Orchard pointed to the publication of an interim analysis of the registration trial in Lancet Haematology in May 2019, which showed “recovery of the immunological and platelet abnormalities associated with WAS, with a consequent significant reduction in the major complications of the disease.” The frequency of severe infections decreased in patients with follow up ranging from 0.5 to 5.6 years, the company said. “In addition, severe bleeding episodes were eliminated and moderate bleeding episodes were greatly reduced.”

Orchard indicated that the full registrational trial data set will be presented later this year, including the primary endpoint data, collected when all patients are three years post-treatment with gene therapy. The trial was conducted at San Raffaele Hospital in Milan, Italy, using freshly produced cells. Orchard hopes to market a cryopreserved formulation, and is conducting a supportive study to support analytical comparability between the fresh and cryopreserved drug products.

Orchard already holds a breakthrough therapy designation (BTD) for its lead US gene therapy candidate, OTL-101 for adenosine deaminase severe combined immunodeficiency (ADA-SCID), which is headed for a rolling BLA submission in the first half of 2020. The OTL-103 BLA submission is targeted for 2021.

PIVOT-02 Nets Opdivo/Bempegaldesleukin Combo BTD In First-Line Melanoma

Bristol-Myers Squibb Co. and Nektar Therapeutics got a late-stage development boost for their Opdivo (nivolumab)/ NKTR-214 (bempegaldesleukin) combination, which scored a BTD for the first-line treatment of unresectable or metastatic melanoma, the drugmakers announced 1 August.

The BTD is based on data from the ongoing Phase I/III PIVOT-02 study data presented at the American Society of Clinical Oncology annual meeting. (Also see "Nektar/Bristol Show Promise With Double IO Combo, But Numbers Are Small" - Scrip, 19 Feb, 2019.)

But the drugmakers are now recruiting for an open-label pivotal Phase III study to assess the combination in the first-line melanoma indication. According to clinicaltrials.gov, enrollment is estimated to be 764 participants, and the primary endpoints will be ORR, progression-free survival and OS. 
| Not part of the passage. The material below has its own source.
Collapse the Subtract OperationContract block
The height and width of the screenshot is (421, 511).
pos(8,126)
Opdivo currently carries an indication as a monotherapy and in combination with Yervoy (ipilimumab) for the first-line treatment of unresectable or metastatic melanoma.

Bempegaldesleukin, a novel agent, works by binding to the CD122 receptor on the surface of cancer-fighting immune cells to stimulate their proliferation. Bristol and Nektar are studying the Opdivo/bempegaldesleukin combination in a variety of indications and tumor types. (Also see "Nektar's IL-2 Impresses In Combination With Bristol's Opdivo" - Scrip, 14 Nov, 2017.)
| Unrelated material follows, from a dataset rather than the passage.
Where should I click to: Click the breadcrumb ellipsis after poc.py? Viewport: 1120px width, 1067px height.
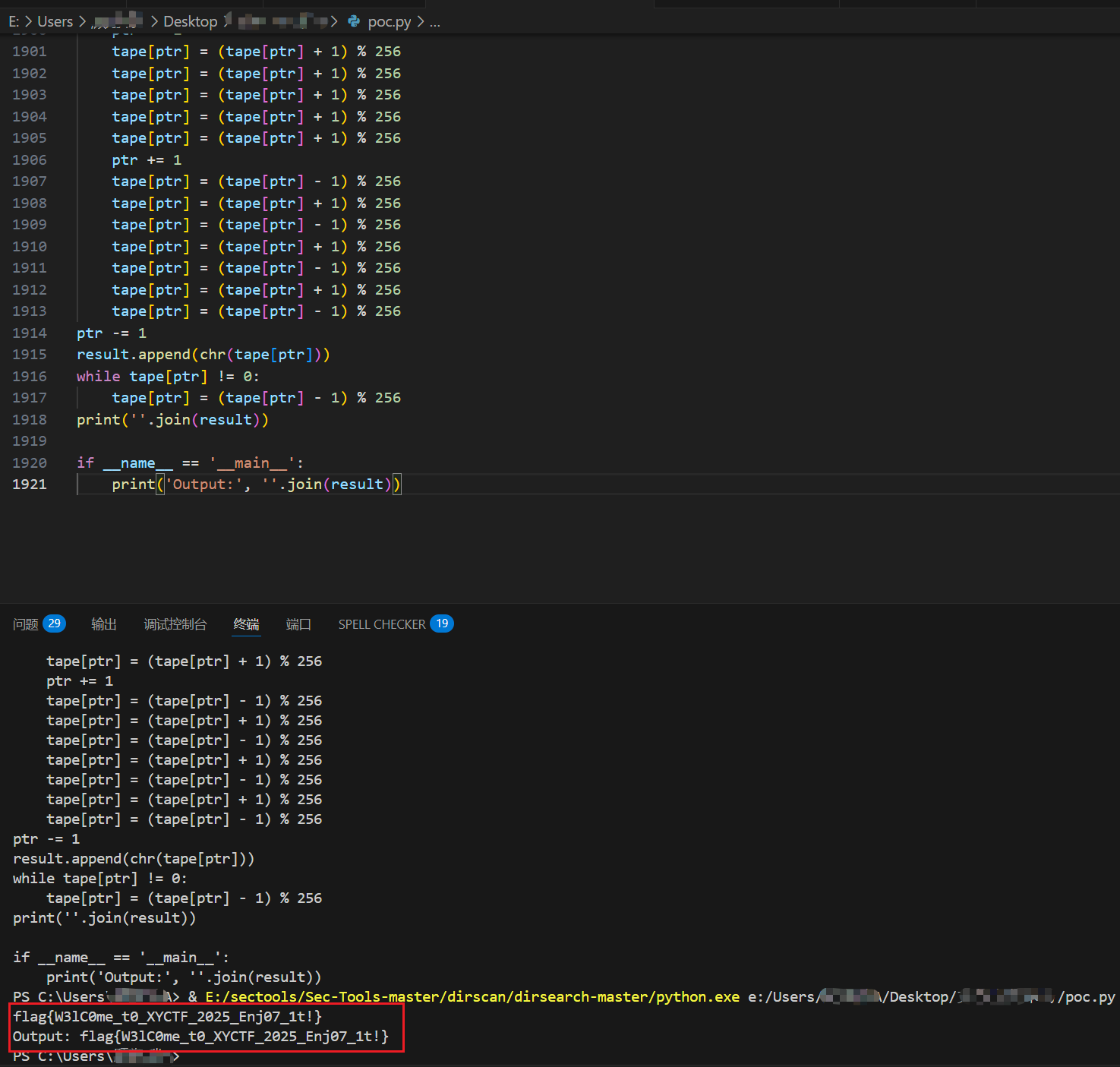[435, 22]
Keytryda Adds Esophageal Cancer Indication

Merck & Co. Inc.'s Keytruda (pembrolizumab) has entered yet another oncologic arena: esophageal cancer.

The PD-1 inhibitor picked up an approval 30 July for the second-line or greater treatment of patients with recurrent locally advanced or metastatic squamous cell carcinoma of the esophagus whose tumors express PD-L1 as determined by an FDA-approved test.

Jonathan Cheng, vice president of oncology clinical research at Merck, said in a statement that Keytruda is the first anti-PD-1 therapy approved for the indication.

Eton Cites Pediatric Advantage In Liquid Lamotrigine NDA Filing

Eton Pharmaceuticals Inc. announced that its oral liquid formulation of lamotrigine will receive a standard review user fee date of 17 March 2020, pointing to the advantage that ET-105 brings to pediatric patients.

Lamotrigine, the widely-used anti-epilepsy medication, was first approved in 1998 as a tablet formulation (GSK's Lamictal). But Eton says that pediatric patients require precision dosing at levels below the currently available tablet strengths, and that the liquid formulation of ET-105 is designed to address this unmet need.

According to Eton, the ET-105’s precision dosing delivery system allows for measurements down to 1mg, while the lowest strength tablet available on the market is 5mg.